_What is asked:_
Please reproduce the items below, changing "Where should I click to" to "Where do I click to" wherever it occurs and leaving everything else unchanged.

Text and element pointing records
-- begin --
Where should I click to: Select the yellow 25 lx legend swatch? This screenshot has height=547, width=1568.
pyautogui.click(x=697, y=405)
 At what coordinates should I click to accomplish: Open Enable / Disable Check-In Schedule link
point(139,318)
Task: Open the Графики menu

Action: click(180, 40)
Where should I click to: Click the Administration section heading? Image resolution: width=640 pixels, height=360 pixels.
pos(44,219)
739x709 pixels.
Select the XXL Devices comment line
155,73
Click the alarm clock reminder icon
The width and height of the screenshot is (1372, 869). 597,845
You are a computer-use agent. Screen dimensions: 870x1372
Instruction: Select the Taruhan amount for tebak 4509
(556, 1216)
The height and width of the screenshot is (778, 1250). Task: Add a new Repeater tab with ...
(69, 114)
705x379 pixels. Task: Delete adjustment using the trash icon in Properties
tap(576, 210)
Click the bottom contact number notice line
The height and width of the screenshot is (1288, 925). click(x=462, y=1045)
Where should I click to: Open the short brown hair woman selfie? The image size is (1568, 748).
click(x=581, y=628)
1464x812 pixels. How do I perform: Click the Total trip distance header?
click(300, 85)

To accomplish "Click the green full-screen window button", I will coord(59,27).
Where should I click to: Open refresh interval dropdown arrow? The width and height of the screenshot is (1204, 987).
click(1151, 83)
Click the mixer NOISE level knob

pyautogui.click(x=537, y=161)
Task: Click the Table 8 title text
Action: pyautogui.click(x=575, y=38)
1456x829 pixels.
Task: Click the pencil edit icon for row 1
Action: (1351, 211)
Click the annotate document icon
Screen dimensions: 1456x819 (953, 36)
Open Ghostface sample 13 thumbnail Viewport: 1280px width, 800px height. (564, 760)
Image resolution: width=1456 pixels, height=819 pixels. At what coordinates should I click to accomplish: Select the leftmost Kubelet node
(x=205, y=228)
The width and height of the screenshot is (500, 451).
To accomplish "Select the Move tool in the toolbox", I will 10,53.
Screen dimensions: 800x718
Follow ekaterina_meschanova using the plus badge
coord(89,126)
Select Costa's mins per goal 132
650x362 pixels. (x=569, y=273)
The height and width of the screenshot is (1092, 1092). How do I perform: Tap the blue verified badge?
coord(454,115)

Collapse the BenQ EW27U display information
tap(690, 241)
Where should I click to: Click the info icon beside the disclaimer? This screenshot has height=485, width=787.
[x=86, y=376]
-- end --
_Reply:_
Where do I click to: Select the yellow 25 lx legend swatch? This screenshot has height=547, width=1568.
pyautogui.click(x=697, y=405)
 At what coordinates should I click to accomplish: Open Enable / Disable Check-In Schedule link
point(139,318)
Task: Open the Графики menu

Action: click(180, 40)
Where do I click to: Click the Administration section heading? Image resolution: width=640 pixels, height=360 pixels.
pos(44,219)
739x709 pixels.
Select the XXL Devices comment line
155,73
Click the alarm clock reminder icon
The width and height of the screenshot is (1372, 869). 597,845
You are a computer-use agent. Screen dimensions: 870x1372
Instruction: Select the Taruhan amount for tebak 4509
(556, 1216)
The height and width of the screenshot is (778, 1250). Task: Add a new Repeater tab with ...
(69, 114)
705x379 pixels. Task: Delete adjustment using the trash icon in Properties
tap(576, 210)
Click the bottom contact number notice line
The height and width of the screenshot is (1288, 925). click(x=462, y=1045)
Where do I click to: Open the short brown hair woman selfie? The image size is (1568, 748).
click(x=581, y=628)
1464x812 pixels. How do I perform: Click the Total trip distance header?
click(300, 85)

To accomplish "Click the green full-screen window button", I will coord(59,27).
Where do I click to: Open refresh interval dropdown arrow? The width and height of the screenshot is (1204, 987).
click(1151, 83)
Click the mixer NOISE level knob

pyautogui.click(x=537, y=161)
Task: Click the Table 8 title text
Action: pyautogui.click(x=575, y=38)
1456x829 pixels.
Task: Click the pencil edit icon for row 1
Action: (1351, 211)
Click the annotate document icon
Screen dimensions: 1456x819 (953, 36)
Open Ghostface sample 13 thumbnail Viewport: 1280px width, 800px height. (564, 760)
Image resolution: width=1456 pixels, height=819 pixels. At what coordinates should I click to accomplish: Select the leftmost Kubelet node
(x=205, y=228)
The width and height of the screenshot is (500, 451).
To accomplish "Select the Move tool in the toolbox", I will 10,53.
Screen dimensions: 800x718
Follow ekaterina_meschanova using the plus badge
coord(89,126)
Select Costa's mins per goal 132
650x362 pixels. (x=569, y=273)
The height and width of the screenshot is (1092, 1092). How do I perform: Tap the blue verified badge?
coord(454,115)

Collapse the BenQ EW27U display information
tap(690, 241)
Where do I click to: Click the info icon beside the disclaimer? This screenshot has height=485, width=787.
[x=86, y=376]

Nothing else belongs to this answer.